Federal Reserve rate decision – 22/03 – before the recent events around the collapse of Silicon Valley Bank, and the subsequent rescue package that followed, the calculus around this week's Federal Reserve rate decision had been a relatively simple one. Whether to raise rates by 25bps or 50bps. The sharp selloff in US banks and the ensuing volatility in the last few days appears to have trumped concerns about inflation, even with the recent payrolls report, which was another solid number.
These concerns about the effects of rising rates on the banking sector and wider economy have even seen some suggest we might see a pause or even a rate cut this week. This seems somewhat of an overreaction, even with the recent volatility and could prompt the opposite effect by spooking markets further. By cutting rates the Fed would in effect be signalling there is a wider problem, prompting the very reaction they want to avoid. Powell's recent comments to US lawmakers have shown the Fed is becoming increasingly concerned about rising prices, and despite recent events this is unlikely to have changed.

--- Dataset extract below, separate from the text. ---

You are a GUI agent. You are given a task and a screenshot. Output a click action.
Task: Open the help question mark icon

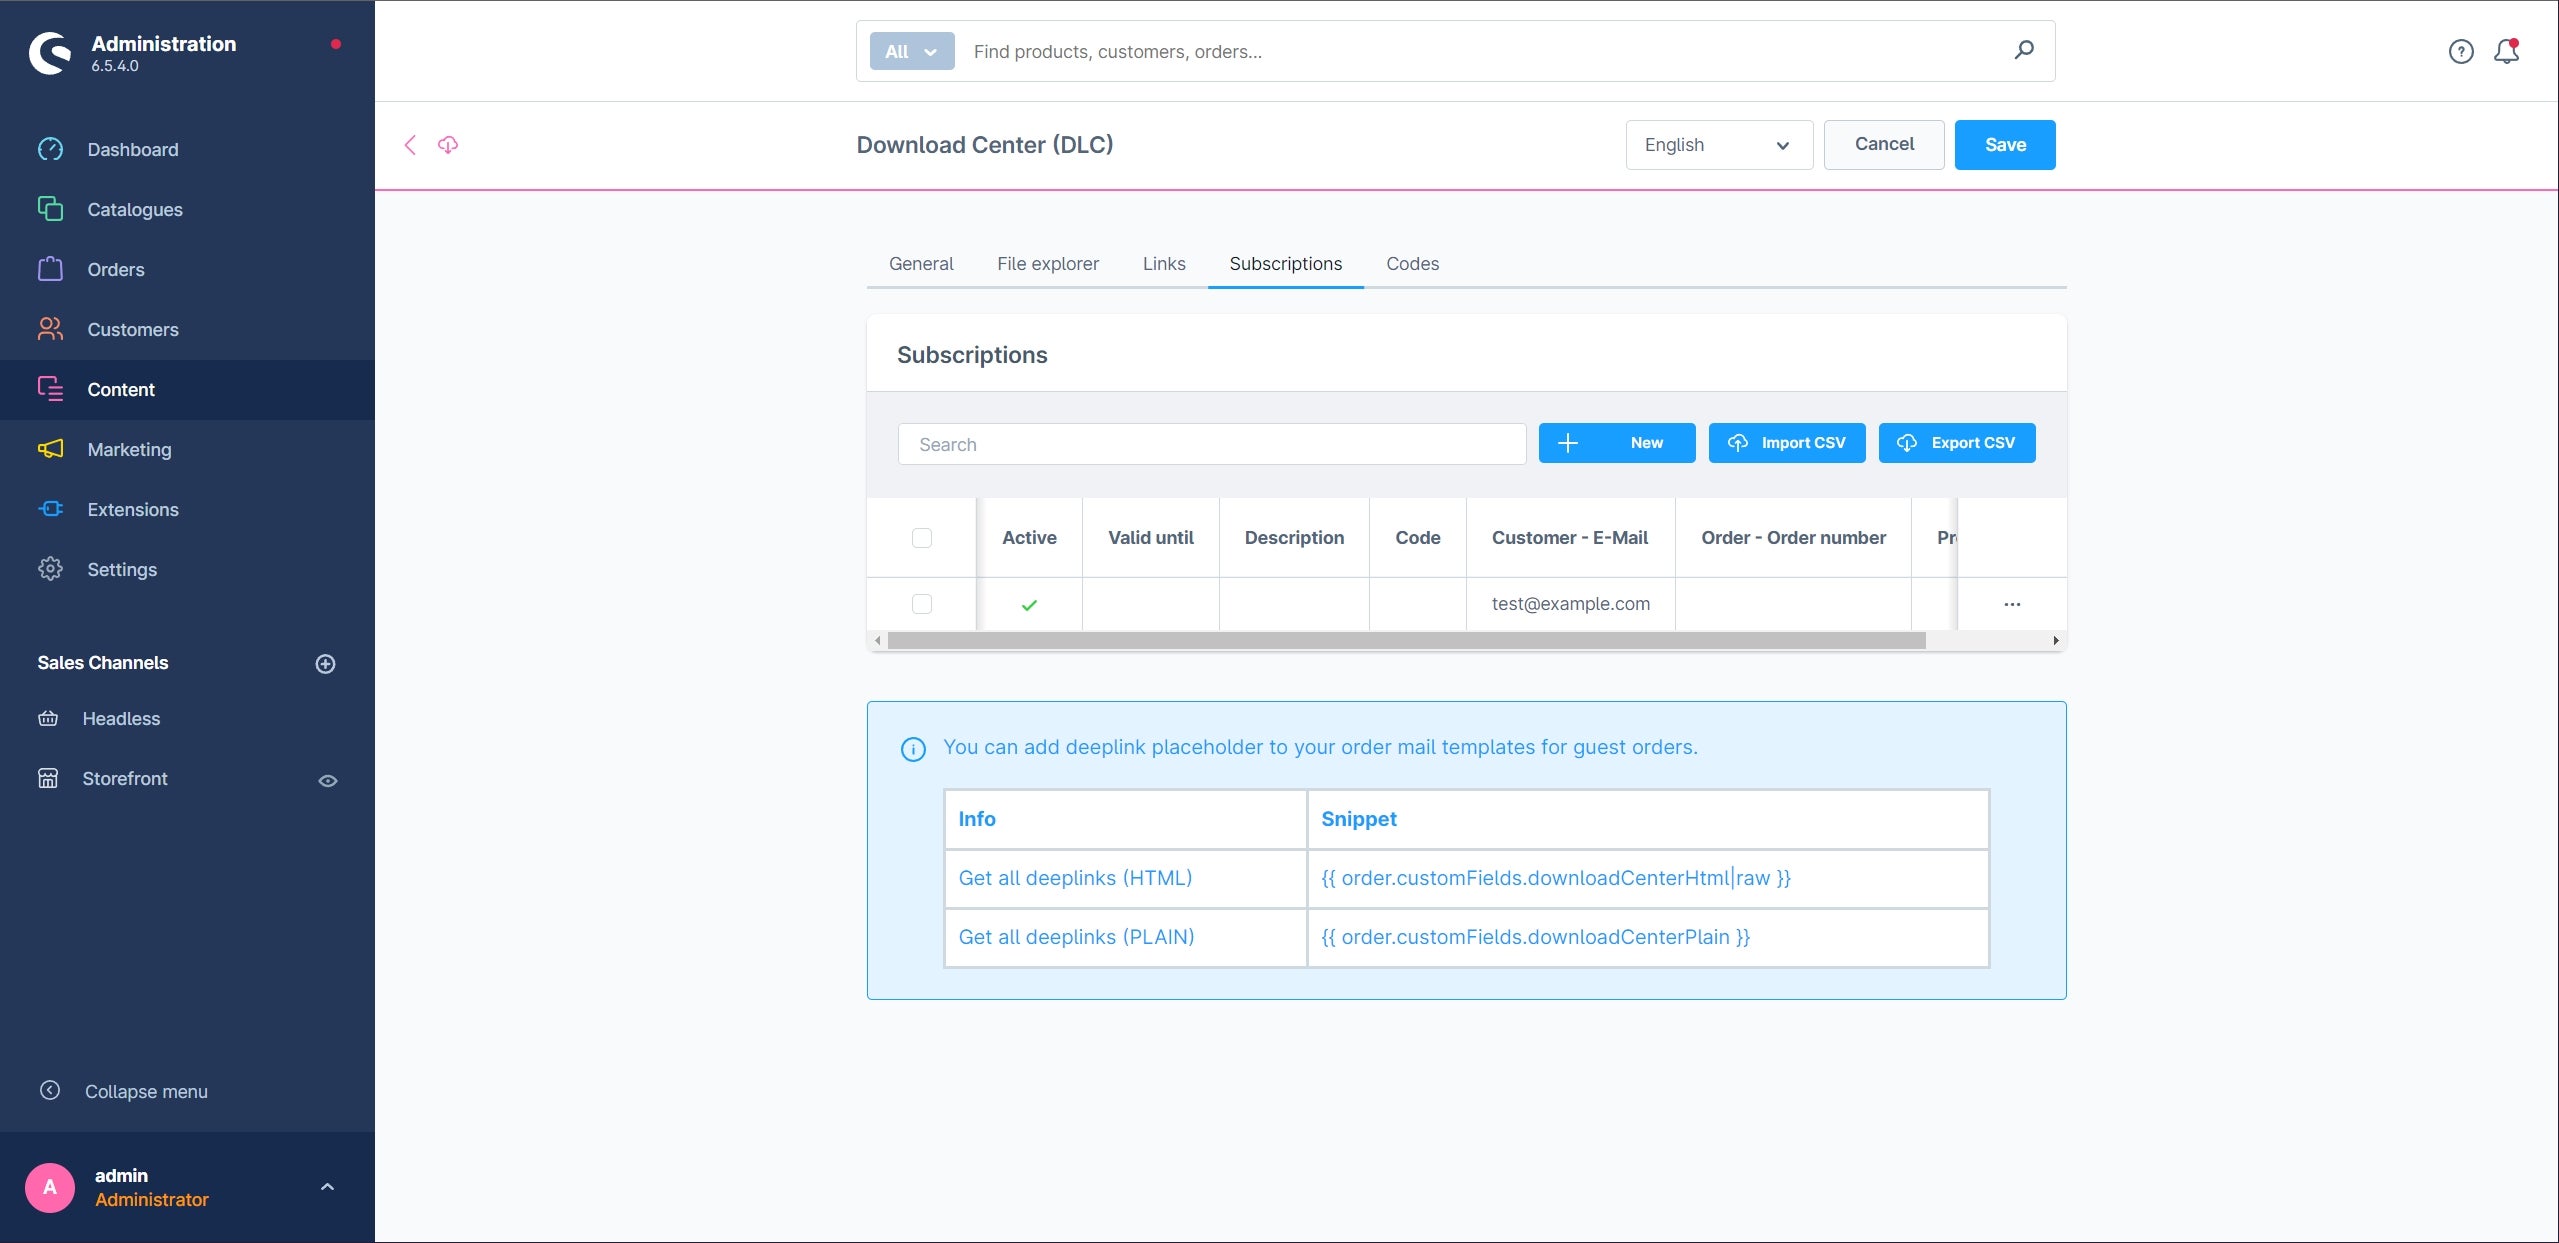tap(2461, 51)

The wider question will be how much the FOMC sees fit to raise its dot plot guidance when it comes to the number of rate hikes to expect over the rest of this year in light of recent economic data. There had been some argument, prior to SVB that the Fed should upshift to a 50bps rate hike, however, that would be compounding one mistake with another. Given the strength of recent economic data, it would have been wiser for the Fed to have done 50bps in February and not downshifted to 25bps, however, that's ancient history now.
A move back to 50bps would signal the Fed made a mistake and is being reactive. Much better now to hike by 25bps this week and guide to further rate hikes of 25bps in the coming months, while changing their forecasts for GDP and inflation. Bond markets had appeared to have adjusted to the new dynamic of higher rates for longer, and in spite of the recent volatility financial conditions are now tighter than they were at the start of February. How Powell manages market expectations this week, especially with respect to how recent events have affected this week's decision will be as equally important as the decision itself. A rate hike of 25bps still seems the most probable outcome, with the bigger risk being that he overcompensates after the market's buoyant reaction to his February press conference, and negative reaction to his testimony to US lawmakers. He needs to steer a middle ground.
Minneapolis Fed President Neel Kashkari has always maintained a terminal rate of 5.4% is his base case and market estimates did briefly move up to those levels earlier this month, although we have since fallen from those peaks. Inflation is now starting to fall back, even as core prices remain sticky. The recent volatility has seen markets start to price in rate cuts later this year, although this could change if things start to calm down. If inflation remains sticky, rate cuts seem highly unlikely anytime soon if the Fed is to get back to its 2% target, and that's something the markets haven't yet come to terms with.